§ WORK REQUEST
Once the line containing "LỊCH KHAI GIẢNG (231, 12)" is found in the entries below, restate it and each following line word for word, stopping after the line containing "Lue lisää (442, 944)".

Stored data entries:
------------------------------------------------
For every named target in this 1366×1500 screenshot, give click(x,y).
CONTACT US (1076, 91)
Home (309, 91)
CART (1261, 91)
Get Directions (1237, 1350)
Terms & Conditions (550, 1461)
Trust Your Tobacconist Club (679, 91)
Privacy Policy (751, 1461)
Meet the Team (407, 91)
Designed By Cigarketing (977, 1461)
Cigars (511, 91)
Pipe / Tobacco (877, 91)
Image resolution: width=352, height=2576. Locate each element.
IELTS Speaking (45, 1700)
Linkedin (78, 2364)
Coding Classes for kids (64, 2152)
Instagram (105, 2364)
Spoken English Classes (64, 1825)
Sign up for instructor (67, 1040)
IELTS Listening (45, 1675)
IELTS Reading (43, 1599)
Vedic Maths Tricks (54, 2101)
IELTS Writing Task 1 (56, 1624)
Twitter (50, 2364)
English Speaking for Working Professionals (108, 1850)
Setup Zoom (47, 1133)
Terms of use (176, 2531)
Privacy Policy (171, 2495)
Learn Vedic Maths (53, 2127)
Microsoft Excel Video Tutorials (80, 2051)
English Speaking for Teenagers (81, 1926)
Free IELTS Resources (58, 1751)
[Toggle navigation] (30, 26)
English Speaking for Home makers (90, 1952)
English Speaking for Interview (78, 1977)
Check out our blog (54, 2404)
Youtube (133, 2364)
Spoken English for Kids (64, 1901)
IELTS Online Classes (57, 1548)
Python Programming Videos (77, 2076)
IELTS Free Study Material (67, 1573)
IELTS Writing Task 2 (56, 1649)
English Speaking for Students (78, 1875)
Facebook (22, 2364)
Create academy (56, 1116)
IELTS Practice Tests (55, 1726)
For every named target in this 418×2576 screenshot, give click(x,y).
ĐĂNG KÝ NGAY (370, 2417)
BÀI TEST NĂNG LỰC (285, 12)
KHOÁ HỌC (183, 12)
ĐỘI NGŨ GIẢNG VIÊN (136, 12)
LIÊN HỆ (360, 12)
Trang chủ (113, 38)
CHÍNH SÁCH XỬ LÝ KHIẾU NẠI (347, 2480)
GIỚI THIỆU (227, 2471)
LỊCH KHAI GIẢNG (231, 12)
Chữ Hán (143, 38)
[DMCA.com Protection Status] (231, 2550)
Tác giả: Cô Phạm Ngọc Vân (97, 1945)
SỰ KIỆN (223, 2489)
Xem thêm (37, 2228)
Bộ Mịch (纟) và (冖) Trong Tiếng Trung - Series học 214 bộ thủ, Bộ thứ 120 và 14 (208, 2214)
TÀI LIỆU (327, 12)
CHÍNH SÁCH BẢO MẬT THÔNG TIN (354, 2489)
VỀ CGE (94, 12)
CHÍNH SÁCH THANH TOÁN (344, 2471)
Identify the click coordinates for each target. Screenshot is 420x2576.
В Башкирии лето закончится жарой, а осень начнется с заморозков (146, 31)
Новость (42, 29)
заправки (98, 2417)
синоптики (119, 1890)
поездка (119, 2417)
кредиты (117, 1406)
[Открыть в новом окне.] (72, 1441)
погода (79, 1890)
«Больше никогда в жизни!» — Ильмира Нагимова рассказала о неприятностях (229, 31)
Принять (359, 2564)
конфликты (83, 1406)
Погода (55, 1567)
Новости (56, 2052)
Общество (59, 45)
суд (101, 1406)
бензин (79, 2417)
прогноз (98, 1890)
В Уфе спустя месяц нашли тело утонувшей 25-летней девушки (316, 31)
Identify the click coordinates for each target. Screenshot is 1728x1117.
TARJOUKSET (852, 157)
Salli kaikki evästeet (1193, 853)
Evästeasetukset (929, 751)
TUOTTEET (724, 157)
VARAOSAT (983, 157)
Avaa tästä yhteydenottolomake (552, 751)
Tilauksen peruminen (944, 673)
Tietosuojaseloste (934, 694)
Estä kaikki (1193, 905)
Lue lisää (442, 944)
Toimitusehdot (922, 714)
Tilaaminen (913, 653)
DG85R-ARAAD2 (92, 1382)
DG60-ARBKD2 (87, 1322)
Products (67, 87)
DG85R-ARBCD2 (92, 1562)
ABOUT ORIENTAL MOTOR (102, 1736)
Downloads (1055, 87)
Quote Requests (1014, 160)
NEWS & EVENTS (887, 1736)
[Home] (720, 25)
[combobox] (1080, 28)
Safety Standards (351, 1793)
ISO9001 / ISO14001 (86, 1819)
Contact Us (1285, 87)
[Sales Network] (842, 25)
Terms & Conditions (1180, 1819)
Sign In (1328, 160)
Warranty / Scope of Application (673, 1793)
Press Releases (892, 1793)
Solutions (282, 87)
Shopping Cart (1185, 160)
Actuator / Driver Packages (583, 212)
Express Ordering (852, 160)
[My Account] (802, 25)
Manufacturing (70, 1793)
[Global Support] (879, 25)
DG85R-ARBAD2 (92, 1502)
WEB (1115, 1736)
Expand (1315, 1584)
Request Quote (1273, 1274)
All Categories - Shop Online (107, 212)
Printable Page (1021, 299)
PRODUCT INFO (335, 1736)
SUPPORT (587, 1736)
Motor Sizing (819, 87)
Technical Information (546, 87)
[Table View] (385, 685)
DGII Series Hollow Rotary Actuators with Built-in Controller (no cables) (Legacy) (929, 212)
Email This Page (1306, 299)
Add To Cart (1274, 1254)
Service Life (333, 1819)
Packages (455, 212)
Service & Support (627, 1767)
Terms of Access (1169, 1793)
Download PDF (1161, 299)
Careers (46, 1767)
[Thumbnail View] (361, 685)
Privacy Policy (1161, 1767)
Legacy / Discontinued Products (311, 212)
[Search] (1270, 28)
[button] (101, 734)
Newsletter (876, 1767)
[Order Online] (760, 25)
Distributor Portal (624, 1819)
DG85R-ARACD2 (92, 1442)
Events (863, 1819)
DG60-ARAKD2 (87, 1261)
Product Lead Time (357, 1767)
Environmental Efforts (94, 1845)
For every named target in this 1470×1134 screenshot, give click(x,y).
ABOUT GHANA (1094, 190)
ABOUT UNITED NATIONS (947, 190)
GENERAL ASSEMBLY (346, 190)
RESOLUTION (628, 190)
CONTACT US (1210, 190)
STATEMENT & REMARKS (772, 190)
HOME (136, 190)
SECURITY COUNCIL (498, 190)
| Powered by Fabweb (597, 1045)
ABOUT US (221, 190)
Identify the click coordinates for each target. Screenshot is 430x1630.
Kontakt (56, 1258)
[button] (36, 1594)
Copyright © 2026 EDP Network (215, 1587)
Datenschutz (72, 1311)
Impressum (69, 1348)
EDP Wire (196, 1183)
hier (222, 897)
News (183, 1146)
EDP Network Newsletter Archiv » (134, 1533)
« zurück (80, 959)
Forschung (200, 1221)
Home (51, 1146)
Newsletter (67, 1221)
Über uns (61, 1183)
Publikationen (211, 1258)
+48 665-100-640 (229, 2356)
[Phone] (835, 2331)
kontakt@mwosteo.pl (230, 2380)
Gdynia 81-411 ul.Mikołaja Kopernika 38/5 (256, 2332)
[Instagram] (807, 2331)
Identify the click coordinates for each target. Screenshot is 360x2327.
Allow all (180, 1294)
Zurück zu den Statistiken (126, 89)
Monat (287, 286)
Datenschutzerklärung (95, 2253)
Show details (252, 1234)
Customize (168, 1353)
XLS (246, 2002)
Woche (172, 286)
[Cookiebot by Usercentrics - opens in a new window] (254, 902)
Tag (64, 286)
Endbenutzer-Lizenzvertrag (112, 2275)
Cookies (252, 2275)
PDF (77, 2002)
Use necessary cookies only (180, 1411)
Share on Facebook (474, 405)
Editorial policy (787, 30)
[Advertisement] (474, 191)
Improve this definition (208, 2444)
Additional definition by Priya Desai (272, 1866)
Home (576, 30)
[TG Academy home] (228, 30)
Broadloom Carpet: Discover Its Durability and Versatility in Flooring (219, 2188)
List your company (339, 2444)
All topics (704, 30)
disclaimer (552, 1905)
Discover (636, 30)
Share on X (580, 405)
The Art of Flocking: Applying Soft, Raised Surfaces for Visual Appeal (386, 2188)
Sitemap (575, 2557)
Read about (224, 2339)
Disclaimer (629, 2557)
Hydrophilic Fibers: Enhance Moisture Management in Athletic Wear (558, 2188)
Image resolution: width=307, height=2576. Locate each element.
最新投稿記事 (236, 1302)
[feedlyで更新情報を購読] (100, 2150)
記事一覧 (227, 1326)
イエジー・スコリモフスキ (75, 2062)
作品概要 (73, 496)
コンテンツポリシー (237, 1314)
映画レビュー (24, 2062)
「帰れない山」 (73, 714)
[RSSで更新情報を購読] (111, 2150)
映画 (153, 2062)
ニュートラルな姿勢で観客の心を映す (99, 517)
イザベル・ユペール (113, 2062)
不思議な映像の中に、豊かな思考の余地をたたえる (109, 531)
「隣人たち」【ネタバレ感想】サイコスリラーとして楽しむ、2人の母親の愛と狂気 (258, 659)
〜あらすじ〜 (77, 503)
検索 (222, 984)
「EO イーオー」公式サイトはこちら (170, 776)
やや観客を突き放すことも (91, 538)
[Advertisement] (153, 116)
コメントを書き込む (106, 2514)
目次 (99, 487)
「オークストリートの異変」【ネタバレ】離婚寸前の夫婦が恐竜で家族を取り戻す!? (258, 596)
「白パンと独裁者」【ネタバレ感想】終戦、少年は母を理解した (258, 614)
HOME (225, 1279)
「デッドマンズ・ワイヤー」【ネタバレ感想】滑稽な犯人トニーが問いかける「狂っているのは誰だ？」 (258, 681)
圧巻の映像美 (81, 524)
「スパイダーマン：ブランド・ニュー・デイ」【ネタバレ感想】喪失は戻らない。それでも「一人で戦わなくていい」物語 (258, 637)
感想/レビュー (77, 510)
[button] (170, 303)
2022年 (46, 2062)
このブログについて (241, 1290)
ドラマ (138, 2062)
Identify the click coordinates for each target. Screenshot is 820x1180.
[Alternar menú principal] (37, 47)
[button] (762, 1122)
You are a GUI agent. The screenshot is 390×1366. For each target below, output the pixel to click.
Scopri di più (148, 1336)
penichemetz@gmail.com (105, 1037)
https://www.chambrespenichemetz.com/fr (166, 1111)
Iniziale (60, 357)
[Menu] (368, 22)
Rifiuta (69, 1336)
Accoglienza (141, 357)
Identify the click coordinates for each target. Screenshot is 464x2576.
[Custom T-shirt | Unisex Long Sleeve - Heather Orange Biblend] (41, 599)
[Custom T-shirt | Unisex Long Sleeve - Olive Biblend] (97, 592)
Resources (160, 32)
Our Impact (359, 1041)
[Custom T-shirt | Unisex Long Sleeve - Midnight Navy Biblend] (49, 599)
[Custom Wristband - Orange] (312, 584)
------------------------------------------------
§ EXPECTED ANSWER
LỊCH KHAI GIẢNG (231, 12)
Chữ Hán (143, 38)
[DMCA.com Protection Status] (231, 2550)
Tác giả: Cô Phạm Ngọc Vân (97, 1945)
SỰ KIỆN (223, 2489)
Xem thêm (37, 2228)
Bộ Mịch (纟) và (冖) Trong Tiếng Trung - Series học 214 bộ thủ, Bộ thứ 120 và 14 (208, 2214)
TÀI LIỆU (327, 12)
CHÍNH SÁCH BẢO MẬT THÔNG TIN (354, 2489)
VỀ CGE (94, 12)
CHÍNH SÁCH THANH TOÁN (344, 2471)
Identify the click coordinates for each target. Screenshot is 420x2576.
В Башкирии лето закончится жарой, а осень начнется с заморозков (146, 31)
Новость (42, 29)
заправки (98, 2417)
синоптики (119, 1890)
поездка (119, 2417)
кредиты (117, 1406)
[Открыть в новом окне.] (72, 1441)
погода (79, 1890)
«Больше никогда в жизни!» — Ильмира Нагимова рассказала о неприятностях (229, 31)
Принять (359, 2564)
конфликты (83, 1406)
Погода (55, 1567)
Новости (56, 2052)
Общество (59, 45)
суд (101, 1406)
бензин (79, 2417)
прогноз (98, 1890)
В Уфе спустя месяц нашли тело утонувшей 25-летней девушки (316, 31)
Identify the click coordinates for each target. Screenshot is 1728x1117.
TARJOUKSET (852, 157)
Salli kaikki evästeet (1193, 853)
Evästeasetukset (929, 751)
TUOTTEET (724, 157)
VARAOSAT (983, 157)
Avaa tästä yhteydenottolomake (552, 751)
Tilauksen peruminen (944, 673)
Tietosuojaseloste (934, 694)
Estä kaikki (1193, 905)
Lue lisää (442, 944)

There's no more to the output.